## What the task asks
Your reply should be the following data, copied exactly.

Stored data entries
====

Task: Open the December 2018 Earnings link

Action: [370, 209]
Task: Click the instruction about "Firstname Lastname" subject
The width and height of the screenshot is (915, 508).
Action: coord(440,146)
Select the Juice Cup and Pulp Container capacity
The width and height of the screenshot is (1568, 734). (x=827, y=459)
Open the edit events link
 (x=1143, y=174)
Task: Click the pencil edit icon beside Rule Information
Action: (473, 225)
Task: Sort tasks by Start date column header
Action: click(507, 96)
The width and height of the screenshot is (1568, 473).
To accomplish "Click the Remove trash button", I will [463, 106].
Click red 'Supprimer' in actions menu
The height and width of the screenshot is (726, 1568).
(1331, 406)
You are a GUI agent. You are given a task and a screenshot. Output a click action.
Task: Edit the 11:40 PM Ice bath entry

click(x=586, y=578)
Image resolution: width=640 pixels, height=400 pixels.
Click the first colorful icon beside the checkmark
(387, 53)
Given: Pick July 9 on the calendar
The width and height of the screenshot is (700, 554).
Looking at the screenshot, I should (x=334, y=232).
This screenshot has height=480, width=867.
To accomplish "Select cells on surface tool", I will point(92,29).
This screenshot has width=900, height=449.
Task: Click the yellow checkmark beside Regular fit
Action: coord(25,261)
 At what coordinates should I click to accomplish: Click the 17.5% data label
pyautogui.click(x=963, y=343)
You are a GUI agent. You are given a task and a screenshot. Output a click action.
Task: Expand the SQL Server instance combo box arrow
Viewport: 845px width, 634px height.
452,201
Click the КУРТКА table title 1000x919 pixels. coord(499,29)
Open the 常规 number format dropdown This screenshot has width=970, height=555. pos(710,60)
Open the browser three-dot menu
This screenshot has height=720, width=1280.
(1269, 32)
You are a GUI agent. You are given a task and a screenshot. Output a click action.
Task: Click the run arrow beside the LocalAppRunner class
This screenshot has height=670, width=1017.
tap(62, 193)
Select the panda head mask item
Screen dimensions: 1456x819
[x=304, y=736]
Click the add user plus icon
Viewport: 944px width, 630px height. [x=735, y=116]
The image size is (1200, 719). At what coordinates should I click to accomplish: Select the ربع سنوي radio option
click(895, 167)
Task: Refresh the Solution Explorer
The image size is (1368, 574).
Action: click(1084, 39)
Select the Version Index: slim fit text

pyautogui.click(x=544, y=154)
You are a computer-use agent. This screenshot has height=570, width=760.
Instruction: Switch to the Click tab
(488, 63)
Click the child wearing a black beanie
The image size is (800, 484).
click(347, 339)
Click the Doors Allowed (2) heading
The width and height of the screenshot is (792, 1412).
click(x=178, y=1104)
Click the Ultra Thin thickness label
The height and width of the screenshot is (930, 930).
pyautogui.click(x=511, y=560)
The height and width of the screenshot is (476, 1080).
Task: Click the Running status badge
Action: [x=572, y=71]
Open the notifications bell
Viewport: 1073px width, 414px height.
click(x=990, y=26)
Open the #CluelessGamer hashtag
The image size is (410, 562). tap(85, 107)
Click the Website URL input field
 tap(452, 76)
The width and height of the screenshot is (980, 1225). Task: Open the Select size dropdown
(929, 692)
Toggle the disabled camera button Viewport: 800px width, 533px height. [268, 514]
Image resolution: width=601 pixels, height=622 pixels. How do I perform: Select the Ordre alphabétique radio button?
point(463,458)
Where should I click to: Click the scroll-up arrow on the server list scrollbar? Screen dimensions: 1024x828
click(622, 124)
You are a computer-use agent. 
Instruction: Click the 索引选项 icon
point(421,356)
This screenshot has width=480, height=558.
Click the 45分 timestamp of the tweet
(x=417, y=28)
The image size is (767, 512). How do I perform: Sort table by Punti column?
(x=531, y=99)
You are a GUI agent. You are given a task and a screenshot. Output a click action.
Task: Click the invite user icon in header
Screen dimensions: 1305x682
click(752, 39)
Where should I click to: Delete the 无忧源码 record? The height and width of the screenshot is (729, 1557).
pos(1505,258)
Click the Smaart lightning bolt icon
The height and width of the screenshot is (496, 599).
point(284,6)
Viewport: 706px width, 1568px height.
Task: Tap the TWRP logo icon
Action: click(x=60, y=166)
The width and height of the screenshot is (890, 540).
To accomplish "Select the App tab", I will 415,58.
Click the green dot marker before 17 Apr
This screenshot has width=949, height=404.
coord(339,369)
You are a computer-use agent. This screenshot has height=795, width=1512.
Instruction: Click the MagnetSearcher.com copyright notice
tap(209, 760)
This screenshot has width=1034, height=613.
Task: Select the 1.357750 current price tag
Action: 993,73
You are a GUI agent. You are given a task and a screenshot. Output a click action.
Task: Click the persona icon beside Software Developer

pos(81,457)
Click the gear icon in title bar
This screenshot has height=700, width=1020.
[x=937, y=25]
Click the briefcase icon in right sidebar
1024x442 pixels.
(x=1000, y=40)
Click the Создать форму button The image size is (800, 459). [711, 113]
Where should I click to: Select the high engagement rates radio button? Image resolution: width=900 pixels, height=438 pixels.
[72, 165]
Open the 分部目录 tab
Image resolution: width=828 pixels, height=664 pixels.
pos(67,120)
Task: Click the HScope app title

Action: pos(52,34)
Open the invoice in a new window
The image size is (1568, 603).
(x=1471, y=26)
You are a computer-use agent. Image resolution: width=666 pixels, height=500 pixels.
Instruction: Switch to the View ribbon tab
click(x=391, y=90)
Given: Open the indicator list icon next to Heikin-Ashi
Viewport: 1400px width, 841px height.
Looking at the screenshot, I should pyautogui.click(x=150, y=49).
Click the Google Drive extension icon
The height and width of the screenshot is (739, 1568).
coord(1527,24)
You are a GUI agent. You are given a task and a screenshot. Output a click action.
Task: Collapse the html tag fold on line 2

====

## Task result
Task: Open the December 2018 Earnings link

Action: [370, 209]
Task: Click the instruction about "Firstname Lastname" subject
The width and height of the screenshot is (915, 508).
Action: coord(440,146)
Select the Juice Cup and Pulp Container capacity
The width and height of the screenshot is (1568, 734). (x=827, y=459)
Open the edit events link
 (x=1143, y=174)
Task: Click the pencil edit icon beside Rule Information
Action: (473, 225)
Task: Sort tasks by Start date column header
Action: click(507, 96)
The width and height of the screenshot is (1568, 473).
To accomplish "Click the Remove trash button", I will [463, 106].
Click red 'Supprimer' in actions menu
The height and width of the screenshot is (726, 1568).
(1331, 406)
You are a GUI agent. You are given a task and a screenshot. Output a click action.
Task: Edit the 11:40 PM Ice bath entry

click(x=586, y=578)
Image resolution: width=640 pixels, height=400 pixels.
Click the first colorful icon beside the checkmark
(387, 53)
Given: Pick July 9 on the calendar
The width and height of the screenshot is (700, 554).
Looking at the screenshot, I should (x=334, y=232).
This screenshot has height=480, width=867.
To accomplish "Select cells on surface tool", I will point(92,29).
This screenshot has width=900, height=449.
Task: Click the yellow checkmark beside Regular fit
Action: coord(25,261)
 At what coordinates should I click to accomplish: Click the 17.5% data label
pyautogui.click(x=963, y=343)
You are a GUI agent. You are given a task and a screenshot. Output a click action.
Task: Expand the SQL Server instance combo box arrow
Viewport: 845px width, 634px height.
452,201
Click the КУРТКА table title 1000x919 pixels. coord(499,29)
Open the 常规 number format dropdown This screenshot has width=970, height=555. pos(710,60)
Open the browser three-dot menu
This screenshot has height=720, width=1280.
(1269, 32)
You are a GUI agent. You are given a task and a screenshot. Output a click action.
Task: Click the run arrow beside the LocalAppRunner class
This screenshot has height=670, width=1017.
tap(62, 193)
Select the panda head mask item
Screen dimensions: 1456x819
[x=304, y=736]
Click the add user plus icon
Viewport: 944px width, 630px height. [x=735, y=116]
The image size is (1200, 719). At what coordinates should I click to accomplish: Select the ربع سنوي radio option
click(895, 167)
Task: Refresh the Solution Explorer
The image size is (1368, 574).
Action: click(1084, 39)
Select the Version Index: slim fit text

pyautogui.click(x=544, y=154)
You are a computer-use agent. This screenshot has height=570, width=760.
Instruction: Switch to the Click tab
(488, 63)
Click the child wearing a black beanie
The image size is (800, 484).
click(347, 339)
Click the Doors Allowed (2) heading
The width and height of the screenshot is (792, 1412).
click(x=178, y=1104)
Click the Ultra Thin thickness label
The height and width of the screenshot is (930, 930).
pyautogui.click(x=511, y=560)
The height and width of the screenshot is (476, 1080).
Task: Click the Running status badge
Action: [x=572, y=71]
Open the notifications bell
Viewport: 1073px width, 414px height.
click(x=990, y=26)
Open the #CluelessGamer hashtag
The image size is (410, 562). tap(85, 107)
Click the Website URL input field
 tap(452, 76)
The width and height of the screenshot is (980, 1225). Task: Open the Select size dropdown
(929, 692)
Toggle the disabled camera button Viewport: 800px width, 533px height. [268, 514]
Image resolution: width=601 pixels, height=622 pixels. How do I perform: Select the Ordre alphabétique radio button?
point(463,458)
Where should I click to: Click the scroll-up arrow on the server list scrollbar? Screen dimensions: 1024x828
click(622, 124)
You are a computer-use agent. 
Instruction: Click the 索引选项 icon
point(421,356)
This screenshot has width=480, height=558.
Click the 45分 timestamp of the tweet
(x=417, y=28)
The image size is (767, 512). How do I perform: Sort table by Punti column?
(x=531, y=99)
You are a GUI agent. You are given a task and a screenshot. Output a click action.
Task: Click the invite user icon in header
Screen dimensions: 1305x682
click(752, 39)
Where should I click to: Delete the 无忧源码 record? The height and width of the screenshot is (729, 1557).
pos(1505,258)
Click the Smaart lightning bolt icon
The height and width of the screenshot is (496, 599).
point(284,6)
Viewport: 706px width, 1568px height.
Task: Tap the TWRP logo icon
Action: click(x=60, y=166)
The width and height of the screenshot is (890, 540).
To accomplish "Select the App tab", I will 415,58.
Click the green dot marker before 17 Apr
This screenshot has width=949, height=404.
coord(339,369)
You are a computer-use agent. This screenshot has height=795, width=1512.
Instruction: Click the MagnetSearcher.com copyright notice
tap(209, 760)
This screenshot has width=1034, height=613.
Task: Select the 1.357750 current price tag
Action: 993,73
You are a GUI agent. You are given a task and a screenshot. Output a click action.
Task: Click the persona icon beside Software Developer

pos(81,457)
Click the gear icon in title bar
This screenshot has height=700, width=1020.
[x=937, y=25]
Click the briefcase icon in right sidebar
1024x442 pixels.
(x=1000, y=40)
Click the Создать форму button The image size is (800, 459). [711, 113]
Where should I click to: Select the high engagement rates radio button? Image resolution: width=900 pixels, height=438 pixels.
[72, 165]
Open the 分部目录 tab
Image resolution: width=828 pixels, height=664 pixels.
pos(67,120)
Task: Click the HScope app title

Action: pos(52,34)
Open the invoice in a new window
The image size is (1568, 603).
(x=1471, y=26)
You are a computer-use agent. Image resolution: width=666 pixels, height=500 pixels.
Instruction: Switch to the View ribbon tab
click(x=391, y=90)
Given: Open the indicator list icon next to Heikin-Ashi
Viewport: 1400px width, 841px height.
Looking at the screenshot, I should pyautogui.click(x=150, y=49).
Click the Google Drive extension icon
The height and width of the screenshot is (739, 1568).
coord(1527,24)
You are a GUI agent. You are given a task and a screenshot. Output a click action.
Task: Collapse the html tag fold on line 2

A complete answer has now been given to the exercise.